Depictions of Spinosaurus

New ideas (or at least new papers reviving ideas) on the appearance, behaviour and ecology of dinosaurs are often accompanied by a wealth of new palaeoart as people get invigorated and inspired by potential ideas and want to create them. The flipside of this is that there is a tendency for the previous ideas to be immediately written off as being wrong or out of date. Given the huge volume of images of Spinosaurus that have been produced in the last few years off the back of the swimming hypothesis, I think this is therefore probably worth addressing.

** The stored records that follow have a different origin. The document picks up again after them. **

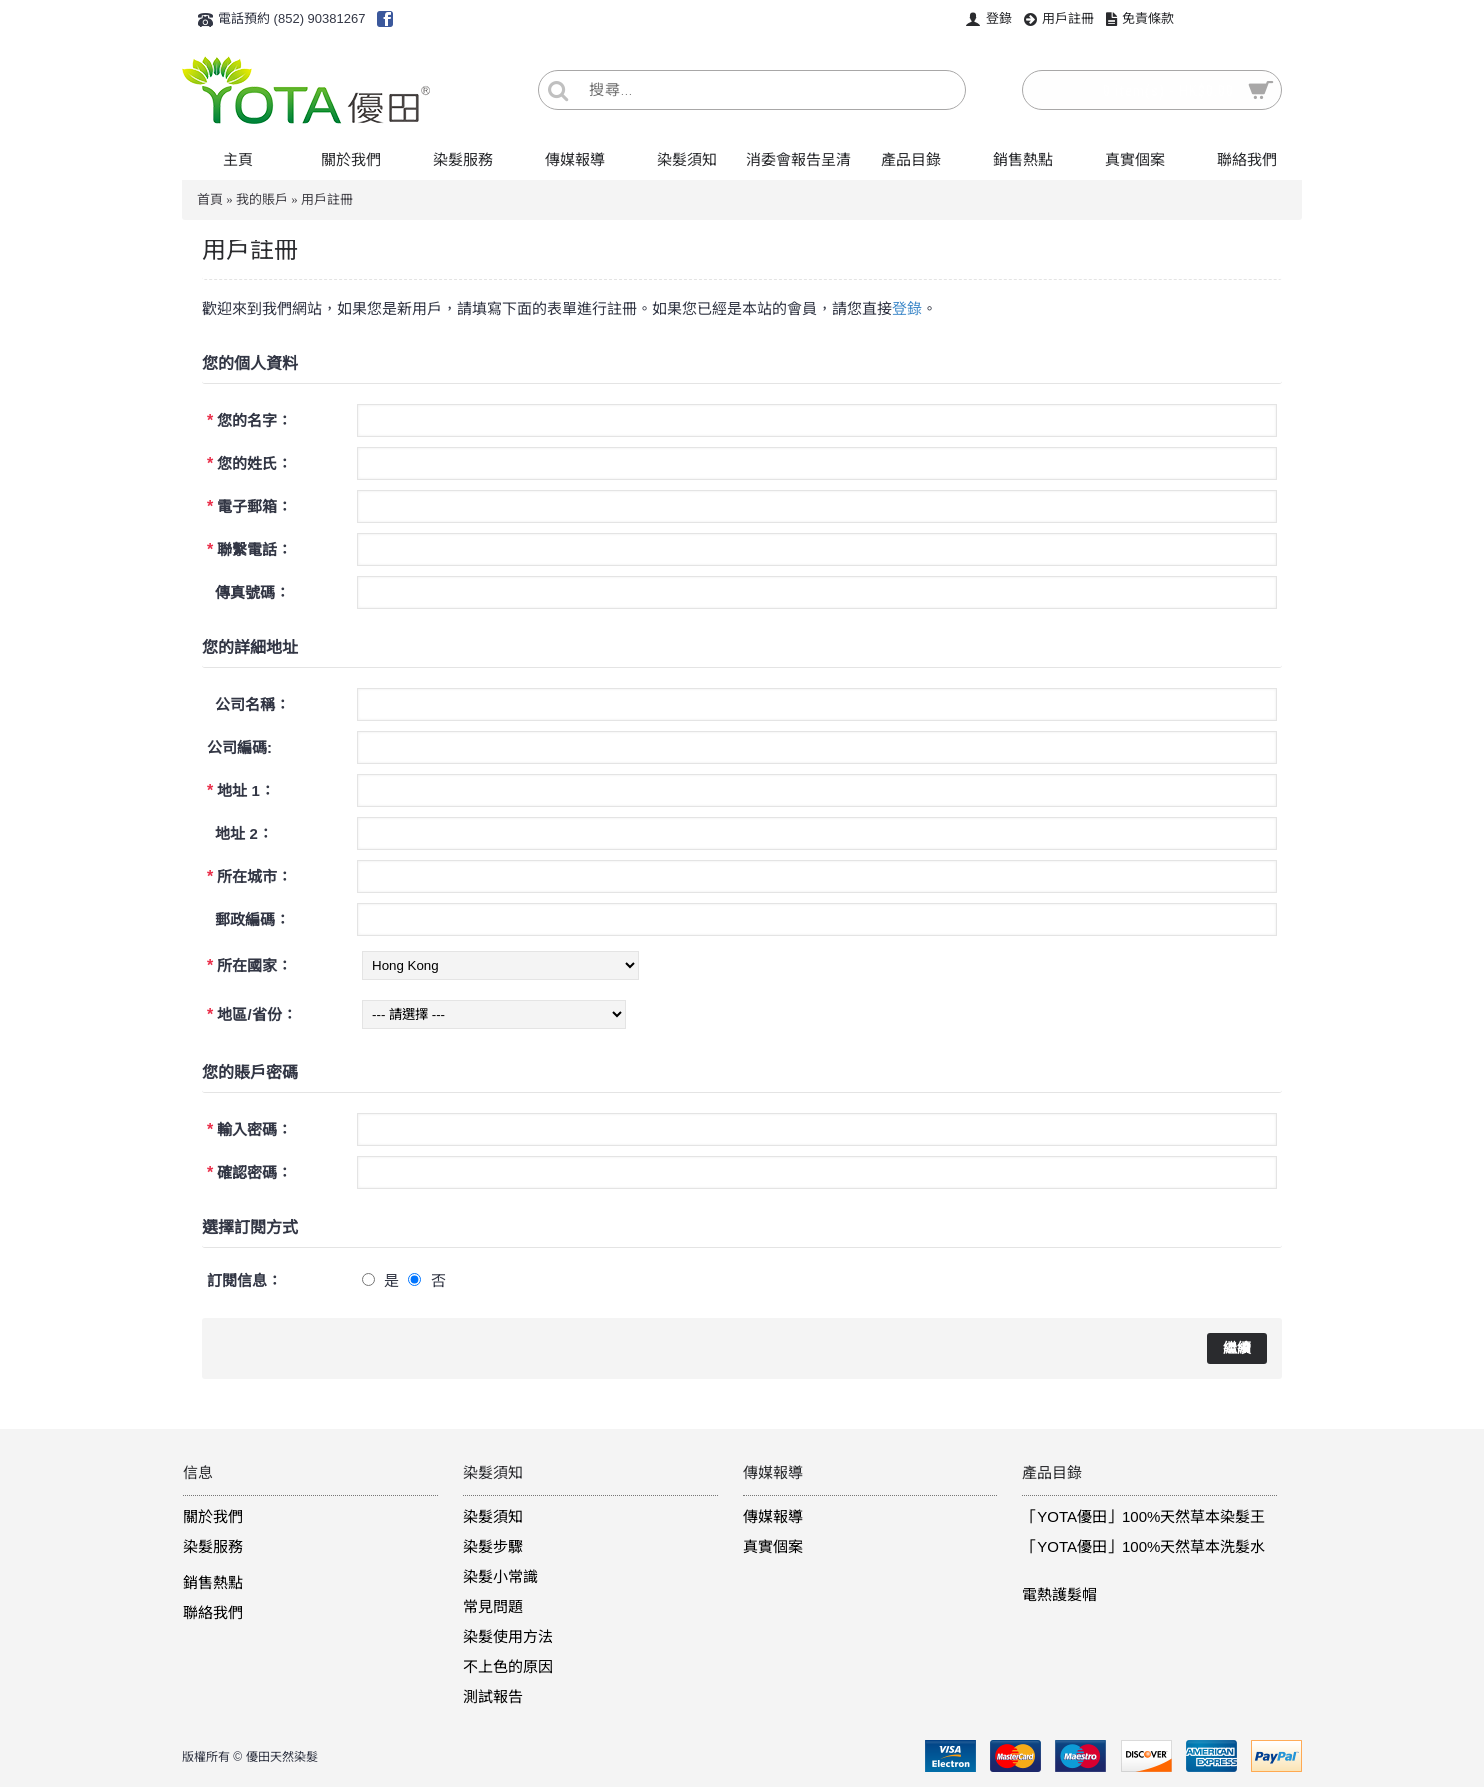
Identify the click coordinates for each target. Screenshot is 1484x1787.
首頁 (210, 199)
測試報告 (493, 1696)
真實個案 (773, 1546)
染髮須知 (493, 1516)
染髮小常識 (500, 1576)
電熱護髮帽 (1059, 1594)
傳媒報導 (773, 1516)
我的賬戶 (262, 199)
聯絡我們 (213, 1612)
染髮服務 (213, 1546)
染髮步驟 (493, 1546)
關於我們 (213, 1516)
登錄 (907, 308)
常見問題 (493, 1606)
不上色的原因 (508, 1666)
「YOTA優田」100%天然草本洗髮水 (1143, 1546)
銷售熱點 (213, 1582)
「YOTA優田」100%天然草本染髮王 (1143, 1516)
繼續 (1237, 1348)
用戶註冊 (327, 199)
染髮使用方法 (508, 1636)
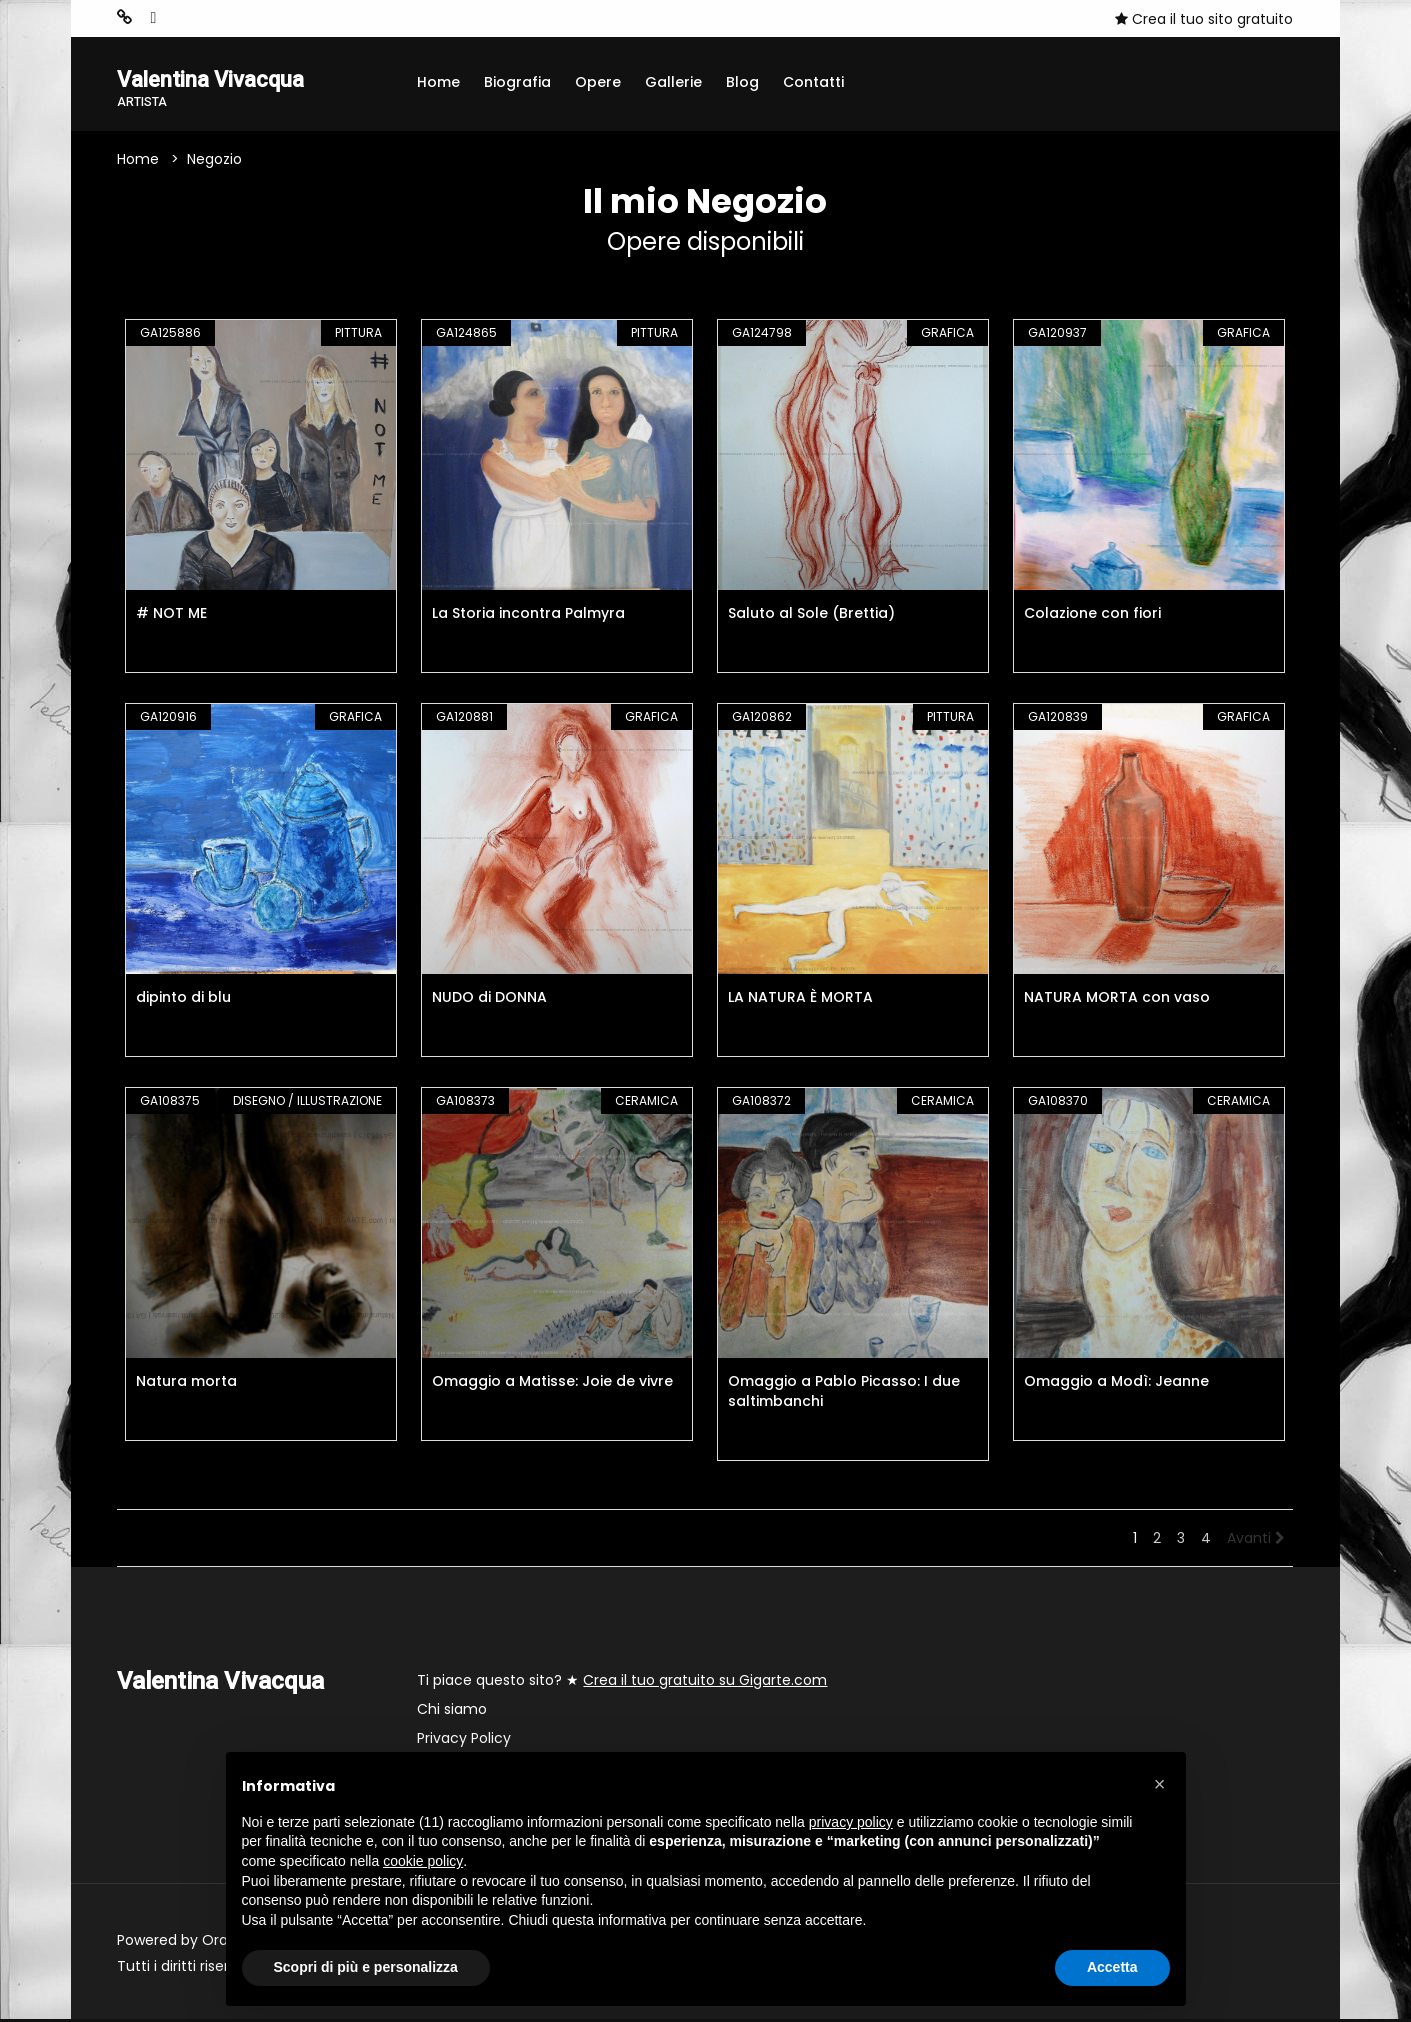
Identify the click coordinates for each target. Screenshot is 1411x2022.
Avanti (1256, 1541)
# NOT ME (171, 616)
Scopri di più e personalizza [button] (366, 1967)
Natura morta (186, 1384)
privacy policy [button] (851, 1822)
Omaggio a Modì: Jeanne (1116, 1384)
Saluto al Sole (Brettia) (811, 616)
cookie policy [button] (423, 1861)
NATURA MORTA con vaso (1117, 1000)
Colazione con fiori (1092, 616)
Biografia (517, 82)
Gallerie (673, 82)
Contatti (813, 82)
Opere (598, 82)
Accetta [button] (1112, 1967)
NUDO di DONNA (489, 1000)
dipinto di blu (183, 1000)
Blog (742, 82)
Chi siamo (452, 1712)
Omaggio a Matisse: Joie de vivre (552, 1384)
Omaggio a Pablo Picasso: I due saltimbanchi (844, 1394)
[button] (1160, 1784)
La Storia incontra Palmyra (528, 616)
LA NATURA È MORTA (800, 1000)
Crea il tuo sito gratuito (1204, 19)
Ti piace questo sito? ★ (622, 1683)
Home (438, 82)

Spinosaurus by Bob Nicholls of Palaeocreations

As we say clearly in the paper (and I said in an earlier post), there’s no reason at all to think Spinosaurus did not swim (pretty much all tetrapods can) and it was hanging around, and in, water really quite a lot. I don’t think it was swimming that much though, and diving would have been strenuous and difficult, but probably not impossible. Even animals we don’t think of as swimmers can at least get in and around water – I once saw a large grey heron in Japan dive into the water from a high river bank, get completely submerged and come up a few seconds later. That doesn’t mean that’s normal for that individual let alone the species, but depicting a heron underwater grabbing a fish would not be wrong.

In short, the vast majority of sketches, drawings, paintings and even videos of Spinosaurus underwater are not now suddenly wrong, inaccurate, or dated. Still, if you think that the wading model is something worth illustrating or if you have seen other ideas and hypotheses in the paper and want to use that on the next round of Spinosaurus (or indeed other spinosaur) illustrations, here’s a few key points and details and suggestions. As above, none of these are inherently correct at this point, but these all come up and would be relevant if you were trying to do an animal according to our ideas in the paper.

We suggest that the tail ‘fin’ may have been a display structure (in addition to the dorsal sail and the head crest) and as such could have been brightly coloured or patterned with strong contrasting colours. We also noted that crocodylians do a head-and-tail-up display posture in water which would be a potential option for a spinosaur.

Based on work done on Irritator, the head may have been typically held at 45 degrees (though there’s lots of variation seen in these value as per the excellent recent bovid study on head posture). This could well be close to a natural posture when foraging with the snout underwater (and we reference this specifically in one of our figures).

This is one that seems to get missed. We don’t have a single good full Spinosaurus skull but we do have a good idea of the nostril position and it’s a long way from the top of the snout. There is a question about how far forwards it is, but it’s very much not near the front or top of the snout. If foraging with the snout underwater, the nostril is usually going to be kept clear of the water.

And on that note, we propose that the snout would likely be below the surface normally, either when waiting for fish to come past that can be attacked, or possibly even shovelling around the bottom. (Come to think of it, we don’t really explicitly state this in quite these words, but we do talk about stork and heron-like behaviours, and show a stork foraging stirring up mud and reference searching for benthic things, so I think we cover both of these possibilities in what we have written).

If the animal is foraging while standing in water would not be too deep so that it wouldn’t float. This would probably be anything up to the belly (or of course much less).

We did also suggest that it may have made crocodile like thrusts into water to grab things, using the legs and tail and probably generating a lot of splash.

It doesn’t have to be in or even near water. There’s good evidence that some were spending considerable periods on land as ‘normal’ theropods.

A lot of things were probably on the menu apart from fish. We know from isotopic data that some individuals were eating herbivorous dinosaurs and the like with little or no aquatic prey in the diet and the tooth and skull structure point to Spinosaurus at least having the capacity to eat things like turtles and crustaceans, while we know other spinosaurs took dinosaurs and pterosaurs, and it probably scavenged too.

In short, there’s lots of opportunities to expand the range of things Spinosaurus is shown doing (OK, so those opportunities were already there, but here’s some specifics with reasons) and hopefully this will help give some hints and tips. I’ve already seen lots of new artwork popping up, in addition of course to the wonderful rendition that Bob Nicholls did for us (shown at the top) that has already been plastered round the web. Coupled with the (revised? alternate?) skeletals that are out there by Scott Hartman and Get Away Trike (which we used in our paper), this should be a productive time for drawing this and other spinosaurs outside of them being deep underwater. Pencils and tablets at the ready!

1 Response to “Depictions of Spinosaurus”


  1. 1 David Stern (@sterndavidi) 30/01/2021 at 7:25 am

    What about Spinosaurus like a giant duck, swimming on the surface with its tail?